PASSAGE GIVEN:
The awards ceremony was held Friday, Jul. 25, followed by closing film "Cyborg She
", a Korean-Japanese co-production set in Tokyo by Korean director kwak Jae-Yong
. The curtain-closer, about a sassy cyborg from the future who time travels back to 2007 to save a timid college student, contained all three of PiFan's trademark themes, love, fantasy, and adventure, making it a fitting way to end an exceptional program.
After the closing, two more screening days were held, allowing audiences to catch any hotly talked about films they might have missed. Turnout was 80% for the closing weekend with the festival's overall occupancy rate at 66.7% this year, as numbers were dampened by the heavy rains during the fest. A total of 44,409 paid admissions were taken during the festival, with 81 of the 270 total screenings completely sold out.
Official guests to PiFan were up 12.7% over the previous year with also a good deal more international guests attending the festival, accounting for a 44% increase, due mainly to NAFF. Overall, festival spirits were high, with guests pleased by the convenience of a new Primus Cinema located central to the hotels and other PiFan venues. Receptions and entertainment were all well organized this year, with guests dazzled by a live performance by a sultry all-girl instrumental band, a night of DJ-led dancing, all-night karaoke sessions, and a casual party for filmmakers at a local beer bar.
The NAFF 2008 Project Market also gave away a slew of prizes while facilitating the development of 19 exciting genre films in various stages of development. On Wednesday Jul. 23, concluding a four-day run, the results of NAFF's project development market titled "It Project" were announced.
Of the 19 projects in the market, an international jury of three selected four films they would most like to see completed, to receive US $10,000 in production support. The winners included two Korean projects: Kim Jin-won-III's horror movie The Devils, which won the PiFan award and Chang Hyung-yun's animated comedy My Girlfriend is a Brindled Cow, which won the NAFF award.
Other winners were Frank Lin of the United States for his 0 DB, a hip-hop sci-fi which won the Puchon Award, and China's Zhang Yong for Bomb Shelter, a ghostly mystery, won the XTM Extreme Project award.

[Word and item position listing]
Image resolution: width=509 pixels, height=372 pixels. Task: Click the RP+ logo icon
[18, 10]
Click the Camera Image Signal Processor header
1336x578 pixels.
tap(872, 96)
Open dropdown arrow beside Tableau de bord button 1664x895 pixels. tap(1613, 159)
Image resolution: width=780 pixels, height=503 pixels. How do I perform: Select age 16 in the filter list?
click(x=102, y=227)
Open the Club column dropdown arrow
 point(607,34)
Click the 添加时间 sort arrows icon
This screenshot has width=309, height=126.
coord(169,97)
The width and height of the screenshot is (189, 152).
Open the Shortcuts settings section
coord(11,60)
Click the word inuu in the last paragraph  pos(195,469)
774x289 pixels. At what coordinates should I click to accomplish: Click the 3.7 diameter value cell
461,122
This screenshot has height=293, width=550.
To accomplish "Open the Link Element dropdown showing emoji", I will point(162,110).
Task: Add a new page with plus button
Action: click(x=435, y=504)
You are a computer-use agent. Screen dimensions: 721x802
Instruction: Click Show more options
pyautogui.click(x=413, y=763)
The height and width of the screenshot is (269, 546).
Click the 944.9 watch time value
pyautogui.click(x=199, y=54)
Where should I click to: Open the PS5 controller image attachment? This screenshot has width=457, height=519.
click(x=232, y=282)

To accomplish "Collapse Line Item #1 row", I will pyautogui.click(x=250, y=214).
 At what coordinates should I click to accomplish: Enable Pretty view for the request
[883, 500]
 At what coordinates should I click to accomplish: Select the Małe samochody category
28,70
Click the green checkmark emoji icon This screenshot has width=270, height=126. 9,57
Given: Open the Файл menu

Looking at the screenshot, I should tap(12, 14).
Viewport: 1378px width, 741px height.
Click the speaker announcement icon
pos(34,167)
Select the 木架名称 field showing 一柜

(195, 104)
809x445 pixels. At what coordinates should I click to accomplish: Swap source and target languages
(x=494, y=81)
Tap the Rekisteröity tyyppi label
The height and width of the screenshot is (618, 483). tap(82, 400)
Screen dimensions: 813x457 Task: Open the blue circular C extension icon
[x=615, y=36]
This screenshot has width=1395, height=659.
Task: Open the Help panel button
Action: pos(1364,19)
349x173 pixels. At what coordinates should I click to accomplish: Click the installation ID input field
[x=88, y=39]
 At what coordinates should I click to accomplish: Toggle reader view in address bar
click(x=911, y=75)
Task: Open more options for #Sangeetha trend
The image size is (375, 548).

SET TASKS:
• A. Summarize the festival report in two sentences.
• B. Copy the listing from the line containing "Task: Open more options for #Sangeetha trend" through the end of the listing, keeping every line unchanged.

TASK RESPONSES:
• A. After the awards ceremony on Friday, Jul. 25, the festival closed with "Cyborg She," a Korean-Japanese co-production, and it recorded a 66.7% overall occupancy rate and 44,409 paid admissions, as heavy rains dampened numbers. At the NAFF 2008 Project Market, an international jury of three selected four of the 19 projects to receive US $10,000 in production support, including the Korean projects The Devils and My Girlfriend is a Brindled Cow.

• B.
Task: Open more options for #Sangeetha trend
The image size is (375, 548).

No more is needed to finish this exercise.